Desaparecida em plena criatividade, Clarice Lispector abriu novos caminhos para a literatura brasileira, no momento em que predominavam o documentarismo e o regionalismo. Elaborou uma obra em que sobressaem a densidade introspectiva e o processo de desestruturação da ficção, pois o mundo de hoje não pode ser mais representado através de recursos tradicionais. Os romances Clarice Lispector estão incrustados na cidade e no tempo presente, como um fragmento da vida urbana. A ação exterior é abolida em favor do momento que se arrasta e da sondagem de caracteres e consciências surpreendidas no fluxo de idéias.
Um Sopro de Vida, obra póstuma, foi escrita em três anos. Pode-se considerá-la como o diário de uma criação, onde foram anotados impressões e definições. A própria autora classificou-o de "não-memórias". Dois personagens contrapõem-se e complementam-se: o autor e sua criatura Ângela, um ser forjado pela palavra e que escreve sem saber o que é ficção. Neste romance, Clarice reitera suas obsessões numa linguagem rica em imagens, fruto da dinamização de seu universo interior. Cria assim um mundo poético paralelo ao real, em que tenta submeter a intuição ao controle da razão. Quer ser livre para sentir e raciocinar, numa fusão de "corpo e alma". Parte à procura de novas realidades, diante do sem-sentido da existência. Num procedimento que lhe é próprio, confere novos significados a forma clicherizada para apagar qualquer resquício de hábitos ou cacoetes.

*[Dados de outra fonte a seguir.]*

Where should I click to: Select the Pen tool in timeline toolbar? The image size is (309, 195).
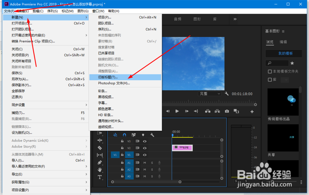point(100,162)
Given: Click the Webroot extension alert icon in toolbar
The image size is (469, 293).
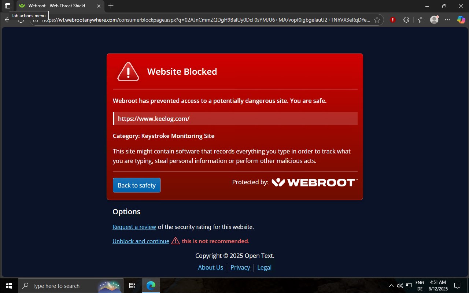Looking at the screenshot, I should (393, 20).
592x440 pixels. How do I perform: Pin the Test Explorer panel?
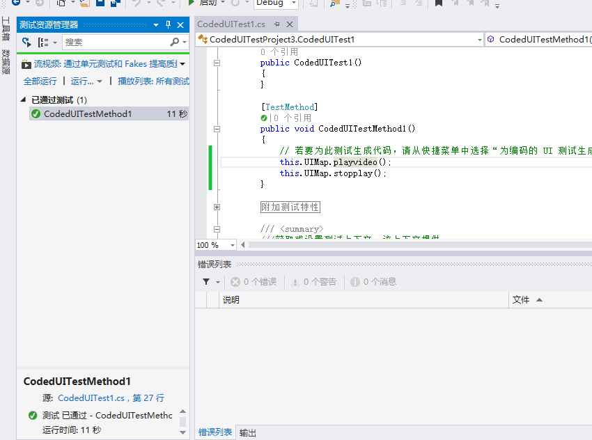click(x=168, y=24)
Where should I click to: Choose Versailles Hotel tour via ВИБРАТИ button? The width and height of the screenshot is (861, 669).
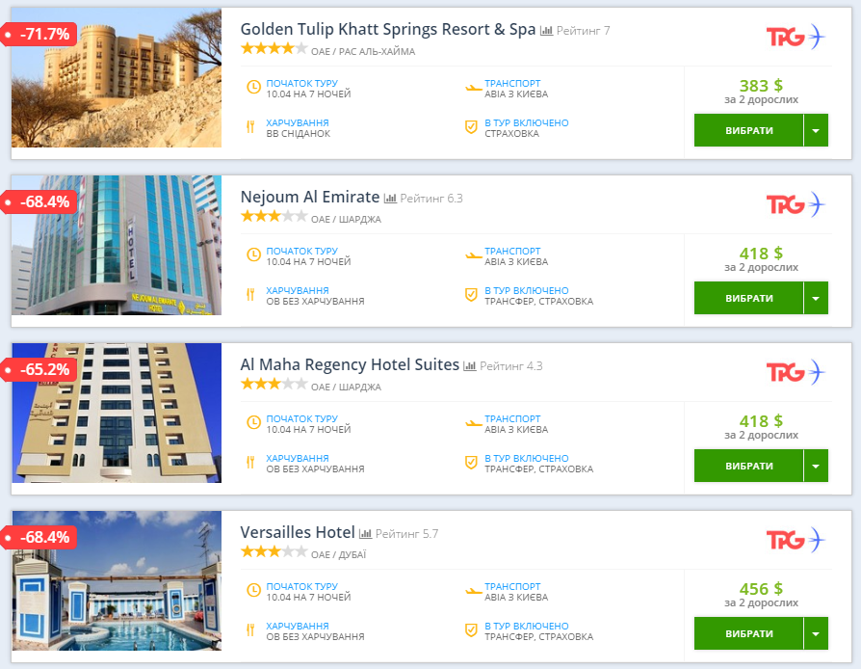pos(748,633)
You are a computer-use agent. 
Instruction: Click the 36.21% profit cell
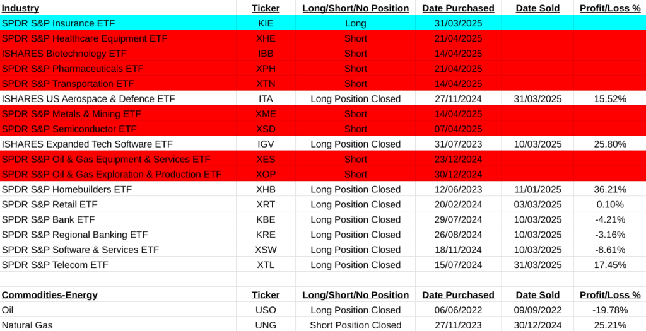coord(609,190)
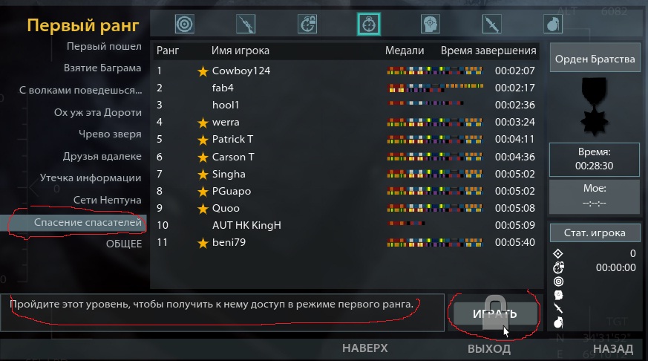Open the headshot leaderboard category icon
The image size is (648, 361).
430,24
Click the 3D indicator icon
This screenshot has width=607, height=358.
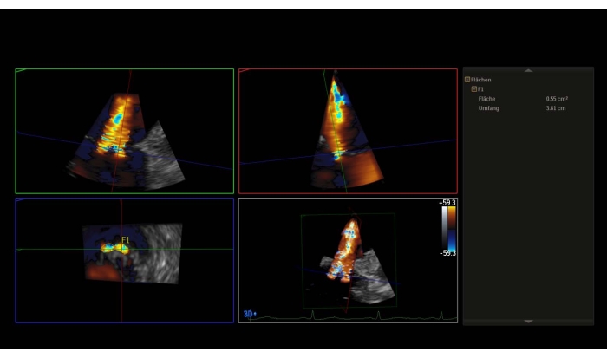(x=249, y=315)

A ironia da narradora convida o leitor, como cúmplice e aliado, a participar de um código comum em que as palavras sugerem e a linguagem se torna lúdica. Realidade e imaginação se complementam num mundo mágico, relacionando o ato de escrever e o imaginário num mergulho introspectivo. O núcleo gerador da obra é, afinal de contas, o questionamento do ato de escrever.